RECORDS TO PROCESS
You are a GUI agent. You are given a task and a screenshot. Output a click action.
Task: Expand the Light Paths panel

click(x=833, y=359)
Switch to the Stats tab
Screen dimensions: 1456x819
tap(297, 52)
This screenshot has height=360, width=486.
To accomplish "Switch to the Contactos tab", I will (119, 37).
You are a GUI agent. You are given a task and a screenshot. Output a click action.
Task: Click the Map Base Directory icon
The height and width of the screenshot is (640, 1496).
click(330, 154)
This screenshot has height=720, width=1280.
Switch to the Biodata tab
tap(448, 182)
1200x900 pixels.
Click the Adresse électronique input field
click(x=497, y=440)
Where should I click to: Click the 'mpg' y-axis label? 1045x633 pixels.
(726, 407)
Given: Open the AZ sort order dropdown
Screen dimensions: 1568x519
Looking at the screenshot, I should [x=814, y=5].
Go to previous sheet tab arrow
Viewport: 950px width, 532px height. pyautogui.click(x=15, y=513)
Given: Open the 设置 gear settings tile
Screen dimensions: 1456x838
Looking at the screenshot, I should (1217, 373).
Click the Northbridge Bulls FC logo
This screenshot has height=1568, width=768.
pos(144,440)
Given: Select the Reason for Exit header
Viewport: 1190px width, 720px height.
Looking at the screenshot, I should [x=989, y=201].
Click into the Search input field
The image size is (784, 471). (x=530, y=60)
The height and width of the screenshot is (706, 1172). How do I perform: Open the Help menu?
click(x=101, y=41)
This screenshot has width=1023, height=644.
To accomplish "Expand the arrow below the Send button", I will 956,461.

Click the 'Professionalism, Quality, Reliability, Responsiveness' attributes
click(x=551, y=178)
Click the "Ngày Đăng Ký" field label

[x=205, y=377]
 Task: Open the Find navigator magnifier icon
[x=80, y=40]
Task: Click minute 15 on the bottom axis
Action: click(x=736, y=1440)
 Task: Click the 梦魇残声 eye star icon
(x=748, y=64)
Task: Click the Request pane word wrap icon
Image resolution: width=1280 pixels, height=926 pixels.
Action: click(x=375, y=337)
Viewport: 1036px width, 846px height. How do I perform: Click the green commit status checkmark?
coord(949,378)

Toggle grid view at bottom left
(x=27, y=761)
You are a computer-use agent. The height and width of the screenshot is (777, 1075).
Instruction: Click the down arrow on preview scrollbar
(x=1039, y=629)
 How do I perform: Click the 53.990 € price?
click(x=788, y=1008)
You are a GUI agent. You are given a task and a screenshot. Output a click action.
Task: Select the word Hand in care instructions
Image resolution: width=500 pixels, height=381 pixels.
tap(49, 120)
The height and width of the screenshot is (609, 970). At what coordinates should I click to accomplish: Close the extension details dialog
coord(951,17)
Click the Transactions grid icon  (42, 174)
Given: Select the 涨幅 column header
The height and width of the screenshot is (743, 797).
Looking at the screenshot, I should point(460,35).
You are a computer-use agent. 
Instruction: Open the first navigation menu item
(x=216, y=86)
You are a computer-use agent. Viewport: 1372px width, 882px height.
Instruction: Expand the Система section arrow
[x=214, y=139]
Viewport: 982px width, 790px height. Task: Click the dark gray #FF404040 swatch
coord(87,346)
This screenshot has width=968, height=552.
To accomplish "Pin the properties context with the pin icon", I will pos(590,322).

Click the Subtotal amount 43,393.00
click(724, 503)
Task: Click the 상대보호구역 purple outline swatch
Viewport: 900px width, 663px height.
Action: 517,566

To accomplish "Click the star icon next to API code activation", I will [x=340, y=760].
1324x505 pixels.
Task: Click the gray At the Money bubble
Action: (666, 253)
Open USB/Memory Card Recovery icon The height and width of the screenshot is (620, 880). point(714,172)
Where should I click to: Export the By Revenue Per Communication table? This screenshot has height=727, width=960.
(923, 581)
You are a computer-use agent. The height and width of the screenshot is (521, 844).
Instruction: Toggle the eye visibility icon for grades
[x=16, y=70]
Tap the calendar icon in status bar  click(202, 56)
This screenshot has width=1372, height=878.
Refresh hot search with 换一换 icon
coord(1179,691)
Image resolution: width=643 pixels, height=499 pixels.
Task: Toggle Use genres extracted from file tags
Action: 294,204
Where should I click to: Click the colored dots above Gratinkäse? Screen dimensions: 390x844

ACTION ITEM
Repeat nothing before the line containing "This screenshot has width=968, height=552."; repeat that line and every later line of the listing exactly.

EXERCISE OUTPUT
This screenshot has width=968, height=552.
To accomplish "Pin the properties context with the pin icon", I will pos(590,322).

Click the Subtotal amount 43,393.00
click(724, 503)
Task: Click the 상대보호구역 purple outline swatch
Viewport: 900px width, 663px height.
Action: 517,566

To accomplish "Click the star icon next to API code activation", I will [x=340, y=760].
1324x505 pixels.
Task: Click the gray At the Money bubble
Action: (666, 253)
Open USB/Memory Card Recovery icon The height and width of the screenshot is (620, 880). point(714,172)
Where should I click to: Export the By Revenue Per Communication table? This screenshot has height=727, width=960.
(923, 581)
You are a computer-use agent. The height and width of the screenshot is (521, 844).
Instruction: Toggle the eye visibility icon for grades
[x=16, y=70]
Tap the calendar icon in status bar  click(202, 56)
This screenshot has width=1372, height=878.
Refresh hot search with 换一换 icon
coord(1179,691)
Image resolution: width=643 pixels, height=499 pixels.
Task: Toggle Use genres extracted from file tags
Action: 294,204
Where should I click to: Click the colored dots above Gratinkäse? Screen dimensions: 390x844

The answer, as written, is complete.